Work task:
The answer should contain every entry below, copied exactly.

Material shown:
■ ■ ■ ■
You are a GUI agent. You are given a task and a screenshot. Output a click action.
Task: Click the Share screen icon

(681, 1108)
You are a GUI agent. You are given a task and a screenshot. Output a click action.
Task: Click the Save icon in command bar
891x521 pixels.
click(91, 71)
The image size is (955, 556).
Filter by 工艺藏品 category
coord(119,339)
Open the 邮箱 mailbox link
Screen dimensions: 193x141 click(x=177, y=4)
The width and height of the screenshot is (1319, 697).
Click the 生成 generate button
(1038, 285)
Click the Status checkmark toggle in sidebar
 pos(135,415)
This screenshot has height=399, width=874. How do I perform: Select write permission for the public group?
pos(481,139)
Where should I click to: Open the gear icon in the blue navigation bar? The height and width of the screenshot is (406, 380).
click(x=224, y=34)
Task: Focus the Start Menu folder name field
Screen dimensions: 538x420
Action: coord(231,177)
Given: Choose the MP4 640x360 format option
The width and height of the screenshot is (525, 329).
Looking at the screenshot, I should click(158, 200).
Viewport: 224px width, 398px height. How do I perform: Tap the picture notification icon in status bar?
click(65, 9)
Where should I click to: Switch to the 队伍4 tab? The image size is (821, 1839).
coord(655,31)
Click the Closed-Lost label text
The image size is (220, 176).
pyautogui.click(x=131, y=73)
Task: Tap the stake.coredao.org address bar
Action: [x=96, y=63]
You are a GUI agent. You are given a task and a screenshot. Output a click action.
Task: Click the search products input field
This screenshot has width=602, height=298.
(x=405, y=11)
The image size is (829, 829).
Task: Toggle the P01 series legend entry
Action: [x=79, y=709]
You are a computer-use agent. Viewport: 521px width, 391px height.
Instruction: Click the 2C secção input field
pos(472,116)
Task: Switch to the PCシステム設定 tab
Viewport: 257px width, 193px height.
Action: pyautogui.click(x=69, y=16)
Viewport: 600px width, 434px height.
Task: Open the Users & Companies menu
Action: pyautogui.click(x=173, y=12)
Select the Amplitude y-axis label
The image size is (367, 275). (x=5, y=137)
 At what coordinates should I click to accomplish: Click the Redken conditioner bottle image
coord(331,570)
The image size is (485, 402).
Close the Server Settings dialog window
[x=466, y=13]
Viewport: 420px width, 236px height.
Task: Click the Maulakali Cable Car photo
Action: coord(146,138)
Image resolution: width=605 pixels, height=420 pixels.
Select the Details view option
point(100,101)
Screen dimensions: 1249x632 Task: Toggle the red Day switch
■ ■ ■ ■
Your solution:
You are a GUI agent. You are given a task and a screenshot. Output a click action.
Task: Click the Share screen icon

(681, 1108)
You are a GUI agent. You are given a task and a screenshot. Output a click action.
Task: Click the Save icon in command bar
891x521 pixels.
click(91, 71)
The image size is (955, 556).
Filter by 工艺藏品 category
coord(119,339)
Open the 邮箱 mailbox link
Screen dimensions: 193x141 click(x=177, y=4)
The width and height of the screenshot is (1319, 697).
Click the 生成 generate button
(1038, 285)
Click the Status checkmark toggle in sidebar
 pos(135,415)
This screenshot has height=399, width=874. How do I perform: Select write permission for the public group?
pos(481,139)
Where should I click to: Open the gear icon in the blue navigation bar? The height and width of the screenshot is (406, 380).
click(x=224, y=34)
Task: Focus the Start Menu folder name field
Screen dimensions: 538x420
Action: coord(231,177)
Given: Choose the MP4 640x360 format option
The width and height of the screenshot is (525, 329).
Looking at the screenshot, I should click(158, 200).
Viewport: 224px width, 398px height. How do I perform: Tap the picture notification icon in status bar?
click(65, 9)
Where should I click to: Switch to the 队伍4 tab? The image size is (821, 1839).
coord(655,31)
Click the Closed-Lost label text
The image size is (220, 176).
pyautogui.click(x=131, y=73)
Task: Tap the stake.coredao.org address bar
Action: [x=96, y=63]
You are a GUI agent. You are given a task and a screenshot. Output a click action.
Task: Click the search products input field
This screenshot has width=602, height=298.
(x=405, y=11)
The image size is (829, 829).
Task: Toggle the P01 series legend entry
Action: [x=79, y=709]
You are a computer-use agent. Viewport: 521px width, 391px height.
Instruction: Click the 2C secção input field
pos(472,116)
Task: Switch to the PCシステム設定 tab
Viewport: 257px width, 193px height.
Action: pyautogui.click(x=69, y=16)
Viewport: 600px width, 434px height.
Task: Open the Users & Companies menu
Action: pyautogui.click(x=173, y=12)
Select the Amplitude y-axis label
The image size is (367, 275). (x=5, y=137)
 At what coordinates should I click to accomplish: Click the Redken conditioner bottle image
coord(331,570)
The image size is (485, 402).
Close the Server Settings dialog window
[x=466, y=13]
Viewport: 420px width, 236px height.
Task: Click the Maulakali Cable Car photo
Action: coord(146,138)
Image resolution: width=605 pixels, height=420 pixels.
Select the Details view option
point(100,101)
Screen dimensions: 1249x632 Task: Toggle the red Day switch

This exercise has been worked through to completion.